インビトロのライブラリー構築.CLTA(#) libオリゴヌクレオチドの10pmolを、60℃で16時間、20μLの合計の反応体積で、2.5mM塩化マンガンを補った1×CircLigase II反応緩衝液(33mMのTris−酢酸、66mM酢酸カリウム、0.5mMジチオトレイトール(pH7.5))中のCircLigase II ssDNAリガーゼ(Epicentre)の100単位と一緒のインキュベーションによって、別々に環状化した。反応混合物を85℃で10分間インキュベーションして酵素を不活性化した。粗製環状一本鎖DNAの5μL(5pmol)を、製造者のプロトコールに従ってillustra TempliPhi増幅キット(GE Healthcare)によってコンカテマーの選択前ライブラリーに変換した。コンカテマー選択前ライブラリーは、Quant-it PicoGreen dsDNAアッセイキット(Invitrogen)によって定量した。

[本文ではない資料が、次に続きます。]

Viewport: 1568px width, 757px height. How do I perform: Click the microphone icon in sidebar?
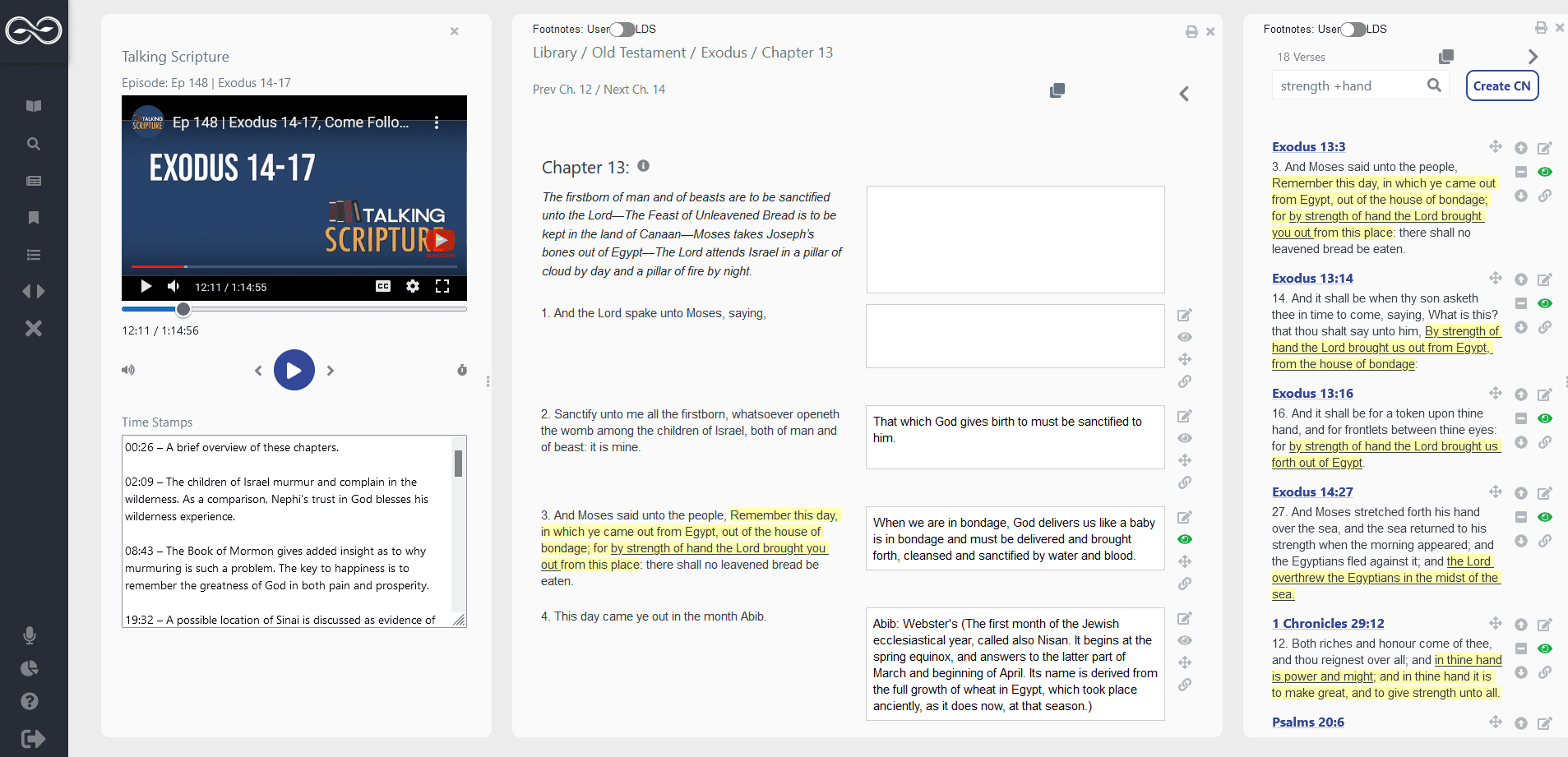(30, 635)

オンターゲットおよびオフターゲット基質のインビトロ切断.PCRのためのプラスミド鋳型は、HindIII/XbaI二重消化したpUC19(NEB)へのアニーリングしたオリゴヌクレオチドCLTA(#) site fwd/revのライゲーションによって構築した。オンターゲット基質DNAは、プラスミド鋳型ならびにtest fwdおよびtest revプライマーによるPCRによって生成し、それからQIAquick PCR精製キット(Qiagen)によって精製した。オフターゲット基質DNAはプライマー伸長によって生成した。100pmolのoff-target (#) fwdおよびoff-target (#) revプライマーを95℃でインキュベーションし、10μΜのdNTPミックス(Bio-Rad)を補ったNEBuffer2(50mM塩化ナトリウム、10mMのTris−HCl、10mM塩化マグネシウム、1mMジチオトレイトール(pH7.9))中で37℃まで0.1℃/sで冷却した。クレノウ断片(3’−>5’エキソ−)(NEB)の10Uを反応混合物に追加して、二本鎖オフターゲット鋳型を37℃での1hのオーバーラップ伸長、75℃での20minの続く酵素不活性化によって得、それからQIAquick PCR精製キット(Qiagen)によって精製した。200nMの基質DNAを、37℃で10min、Cas9切断緩衝液(200mMのHEPES(pH7.5)、1.5M塩化カリウム、100mM塩化マグネシウム、1mMのEDTA、5mMジチオトレイトール)中の100nMのCas9および100nMの(v1.0またはv2.1)sgRNAまたは1000nMのCas9および1000nMの(v1.0またはv2.1)sgRNAと一緒にインキュベーションした。オンターゲット切断反応はQIAquickPCR精製キット(Qiagen)によって精製し、オフターゲット切断反応はCriterion5%ポリアクリルアミドTBEゲル(Bio-Rad)中での電気泳動の前にQIAquickヌクレオチド除去キット(Qiagen)によって精製した。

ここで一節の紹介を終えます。